Looking at the cross profile of a car below, the point representing this one vehicle are split into two segments. The break between these segments happens at the top of the windshield area where the curve along the surface of the car is at its sharpest over a local area. If the curvature value were to be increased for this data, the car could be assigned a single segment ID.


Segment ID(s) Settings

The Segment ID(s) Settings button opens a dialog that allows users to select existing segments to exclude from the next Segmentation analysis, Merge segments, or Rename segments.

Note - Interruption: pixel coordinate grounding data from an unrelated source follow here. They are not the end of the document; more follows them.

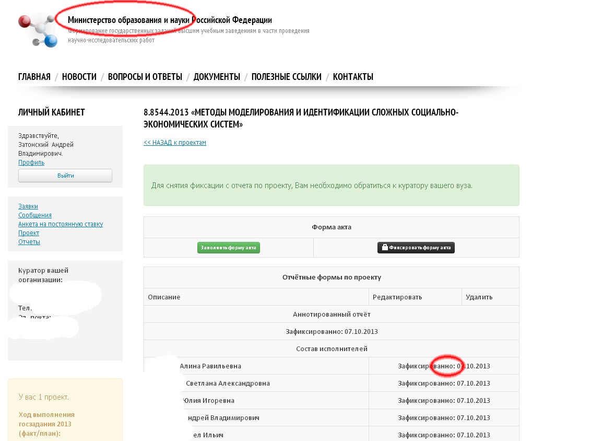Open the Отчеты sidebar link
Screen dimensions: 591x441
(x=29, y=242)
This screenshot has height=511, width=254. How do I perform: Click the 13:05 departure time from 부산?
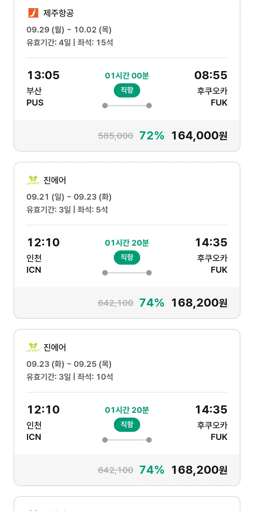coord(43,75)
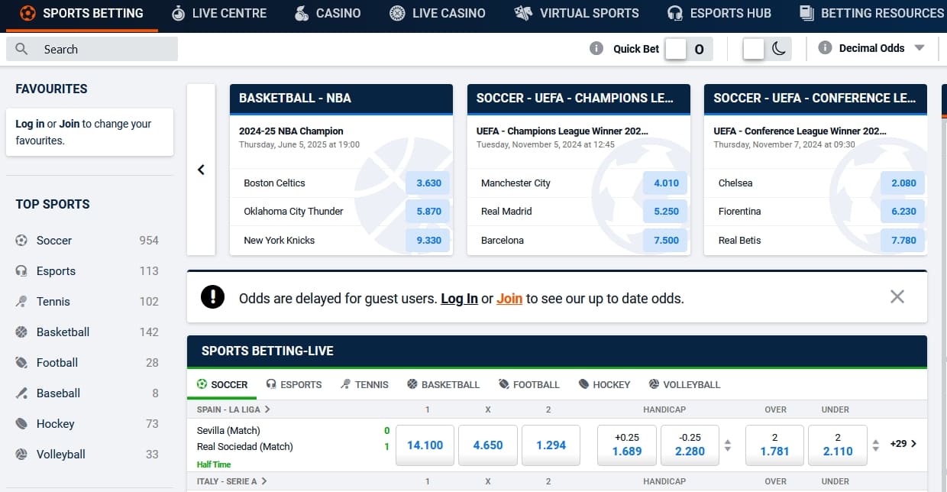Click the Esports headset icon in sidebar
The image size is (947, 492).
pyautogui.click(x=21, y=271)
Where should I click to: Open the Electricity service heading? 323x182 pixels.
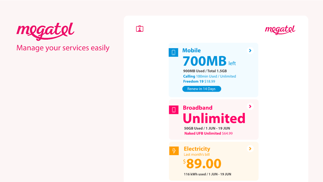coord(197,149)
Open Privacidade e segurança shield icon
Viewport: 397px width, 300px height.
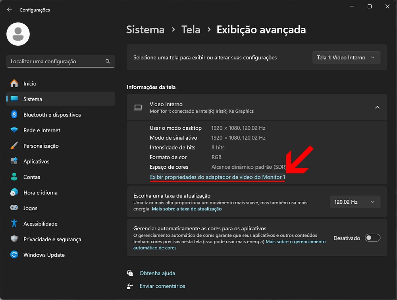coord(14,239)
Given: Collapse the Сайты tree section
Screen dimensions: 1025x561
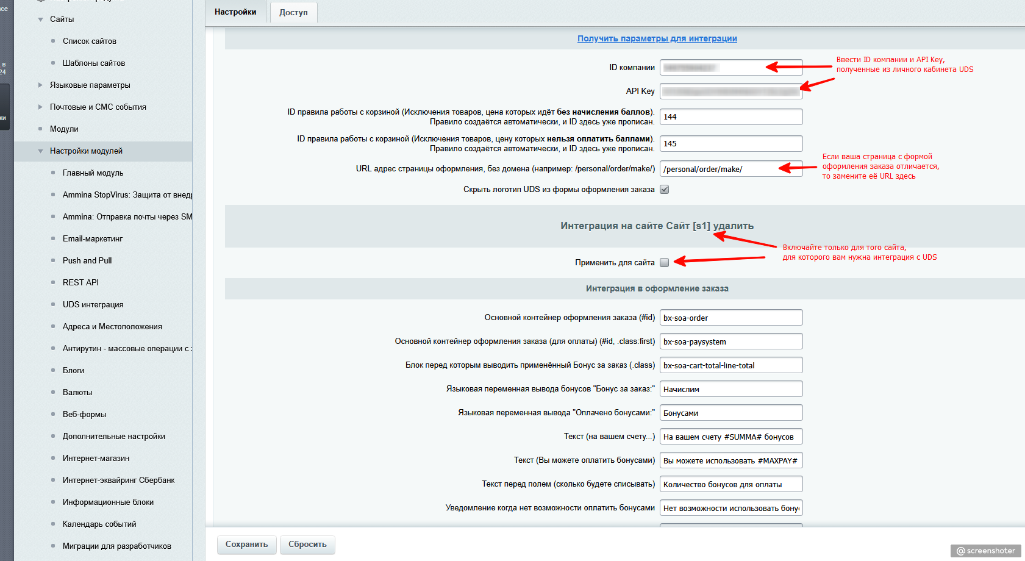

Note: Closing the Segmentation tool will reset the numbering scheme. When the tool is reopened and another analysis performed, the new segment ID numbers will not start where the last set left off, instead it will start over and overwrite the existing segment ID values. To keep your segment ID values, leave the Segmentation tool open.

Particular phenomenon or objects can be excluded from a subsequent segmentation process by selecting them from the list, for example a segmentation looking to target vehicles in a parking lot might explicitly exclude some other signs or structures in the parking lot. The tool can also be used to merge segments together, for example, merging two or more segments that represent a car into one segment for the entire car. Use the Select Lidar Segments Tool (link) to select them on the map, then check the Use Only Segments Selected in Digitizer to sync with this editing tool.

Available Segments

The Available Segments section lists all currently identified segments in the point cloud layer(s). Use the check boxes to select segments to merge or exclude. Selected segments will populate the Selected Segments section of the dialog.

The option to Use Only Segments Selected in Digitizer will hide all segments in the Available Segments list and populate the Selected Segments list based on the digitizer selection.

Double click on a Segment ID value in the Available Segments list to alter the segment name.

Exclude or Merge

Exclude Selected Segments from Segmentation Process

To Exclude Selected Segments from Segmentation Process select this option and leave the Segment ID(s) Settings dialog open as you execute the segmentation analysis. The selected segments listed in the Selected Segments section will be ignored in the segmentation process and remain unedited.

Merge Selected Segments into New or Existing Segment

To merge segments, select the segments to merge through the Available Segments section, and enable the Merge Selected Segments into New or Existing Segment option under Exclude or Merge.

When this option is enabled theSelected Segments list will show the selected segments along with a new segment ID containing zero points. In the Selected Segments section enable the check box for the segment ID you would like to keep and click Merge Selected Segments to assign all the points in the Selected Segments to the checked segment ID to keep.

Selected Segments

The Selected Segments section of the dialog lists the segments selected to either merge or exclude.